A retrospective consecutive selection of 162 children with ALL admitted to Heilongjiang Provincial Hospital from January 2018 to December 2020. EBV testing was performed on all children after enrollment, and the children were divided into the 2 groups of infected and non-infected according to whether they were EBV infected. The 2 groups were comparable in terms of general information (P>0.05).

The ALL diagnostic criteria were as follows: diagnosis confirmed by bone marrow smear, histochemical staining, clinical features, and in accordance with the World Health Organization (WHO) 2016 relevant diagnostic criteria (12).

Criteria for EBV infection included positivity for viral DNA, capsid antibodies immunoglobulin M (IgM).

The inclusion criteria were as follows: initial diagnosis of ALL, meeting diagnostic criteria, children in the infected group meeting criteria for EBV infection, voluntary participation, informed family consent.

The exclusion criteria were as follows: myelodysplastic syndrome transformed leukemia, mixed phenotype leukemia, immunodeficiency disorders, those who relinquished treatment despite a clear clinical diagnosis of ALL.
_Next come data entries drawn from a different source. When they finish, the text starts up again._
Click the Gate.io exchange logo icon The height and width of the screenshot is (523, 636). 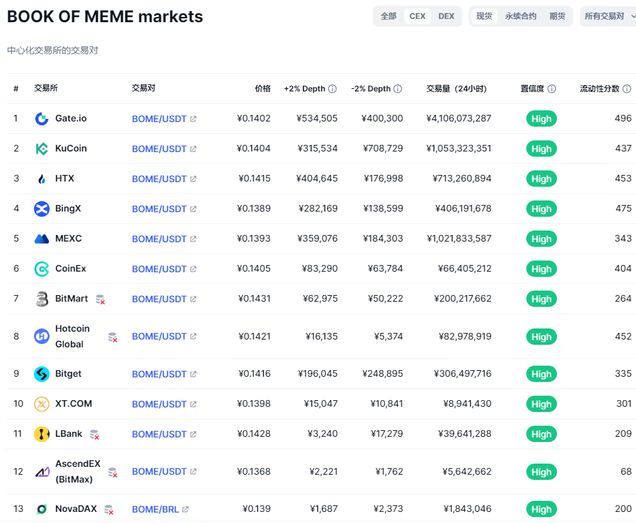coord(42,119)
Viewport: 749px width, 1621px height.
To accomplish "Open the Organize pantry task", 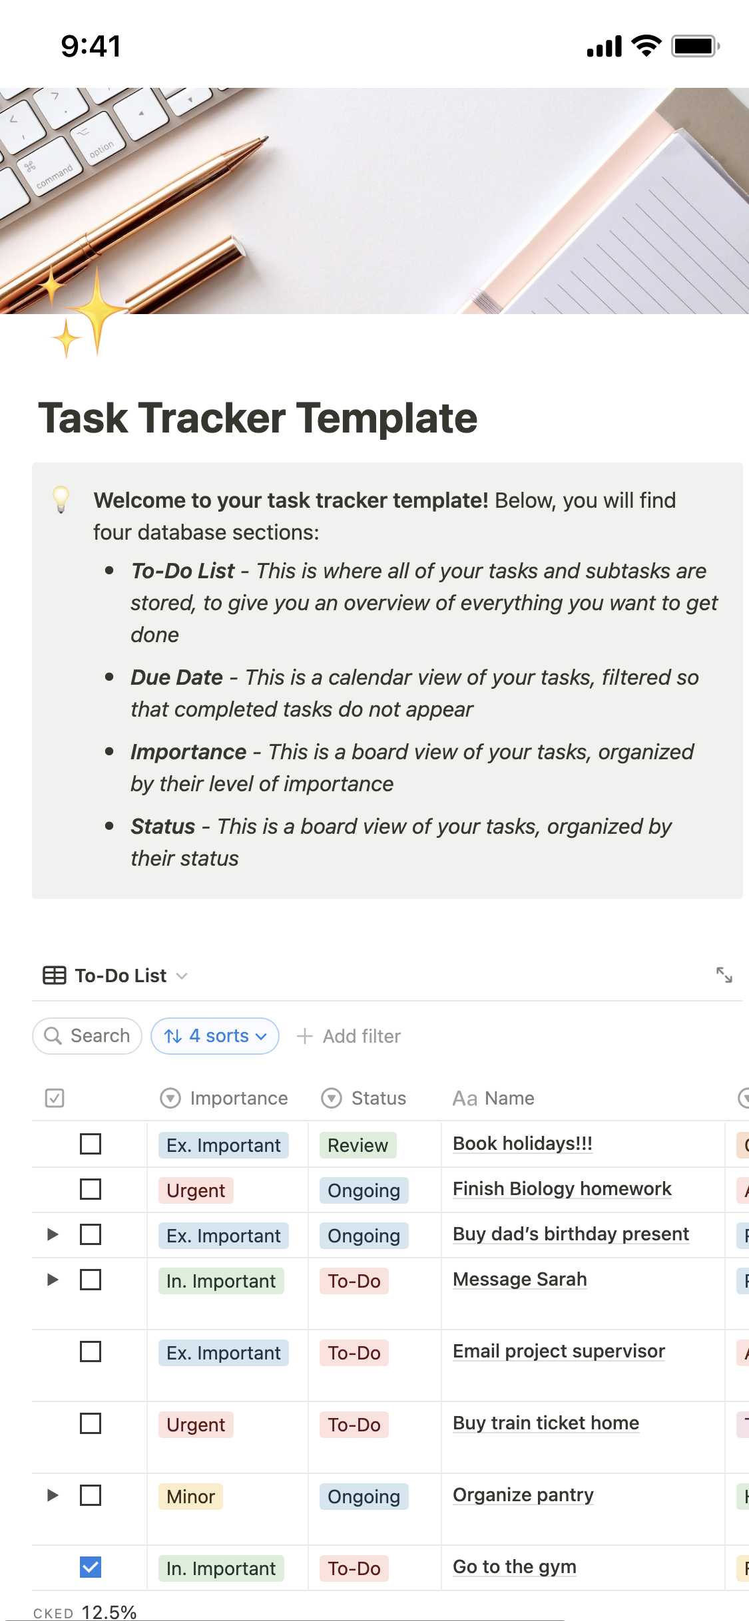I will (523, 1495).
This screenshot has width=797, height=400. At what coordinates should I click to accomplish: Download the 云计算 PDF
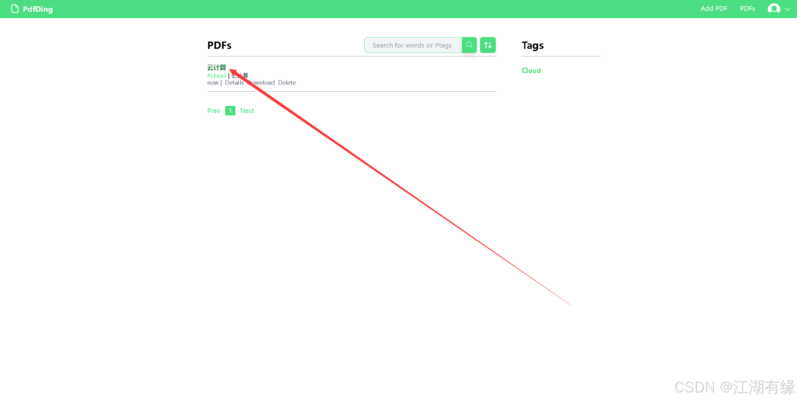261,82
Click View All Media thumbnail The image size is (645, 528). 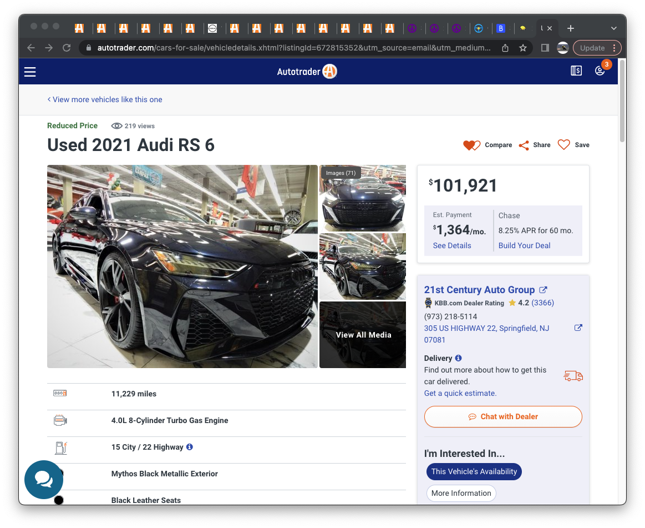point(363,335)
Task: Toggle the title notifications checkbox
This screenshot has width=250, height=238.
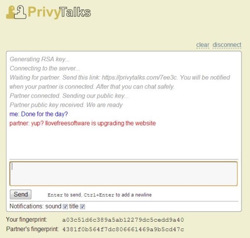Action: click(82, 207)
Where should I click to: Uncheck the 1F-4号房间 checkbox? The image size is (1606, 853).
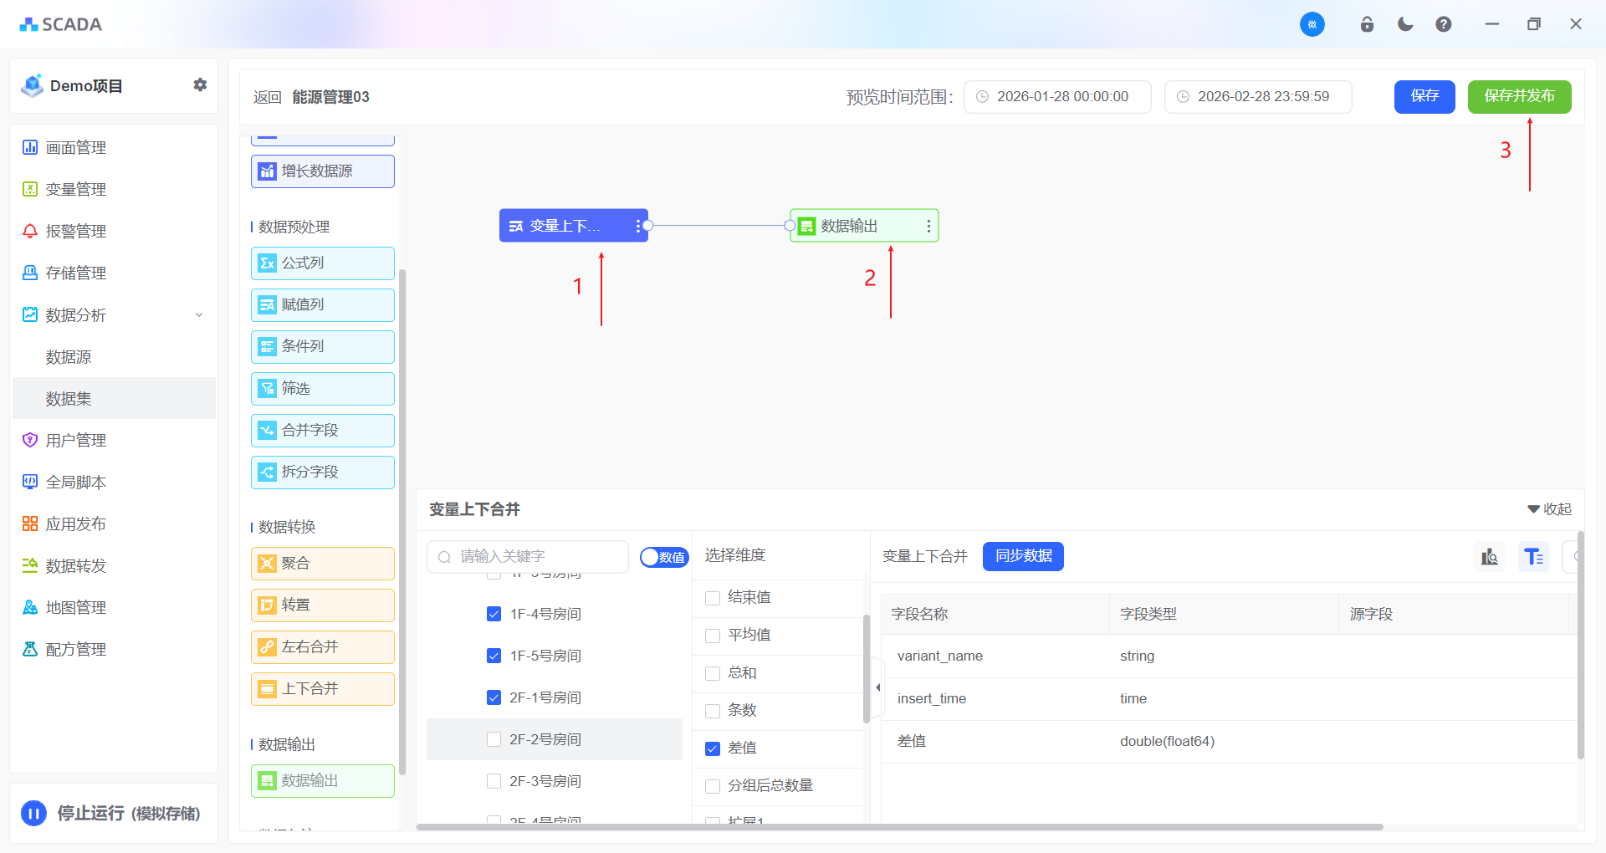[494, 614]
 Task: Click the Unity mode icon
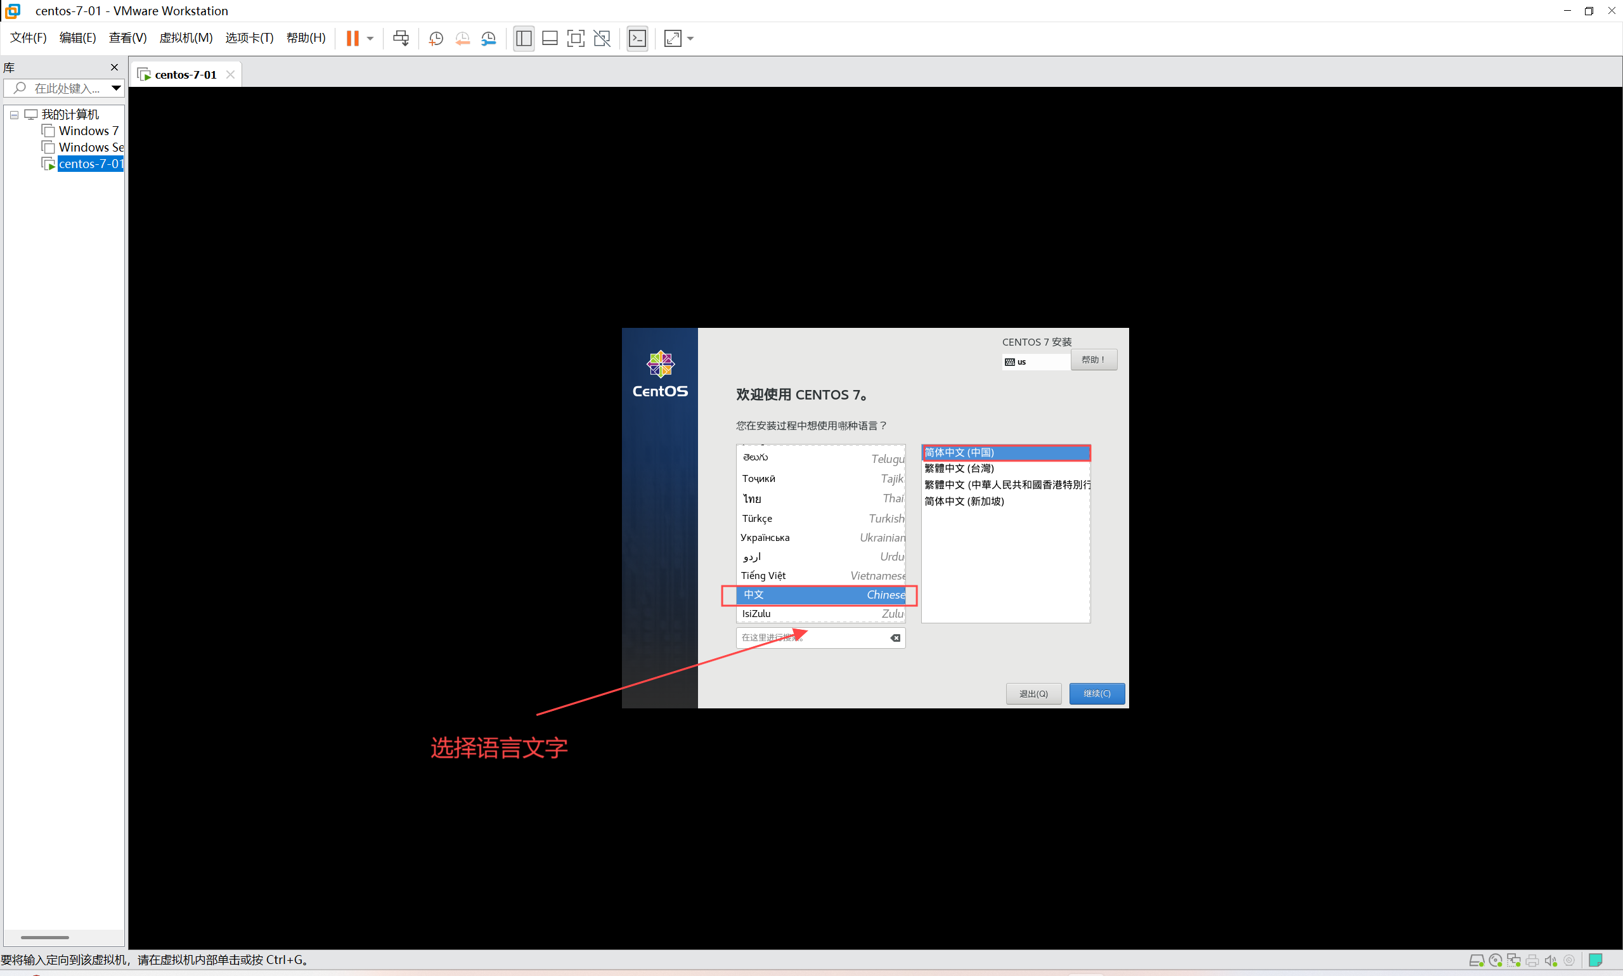[x=601, y=38]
The study was conducted in accordance with the Declaration of Helsinki (as revised in 2013). The study was approved by the Ethics Committee of Heilongjiang Provincial Hospital (No. 2021-01419) and informed consent was taken from all the patients’ guardians.

Clinical characteristics

General data of children in the 2 groups were collected, including gender ratio, age stratification, first symptoms (fever, anemia, subcutaneous hemorrhage, hepatosplenic lymph node enlargement), karyotype, immunophenotyping, fusion genes, clinical risk, whether secondary infection occurred during chemotherapy [no, yes (lung infection, intracranial infection, intestinal infection, sepsis, sepsis combined with pneumonia)], level of routine blood indicators [white blood cell count (WBC), hemoglobin (Hb), platelet count (PLT)], level of lymphocyte subpopulation indicators (CD3+, CD4+, CD8+, CD4+/CD8+).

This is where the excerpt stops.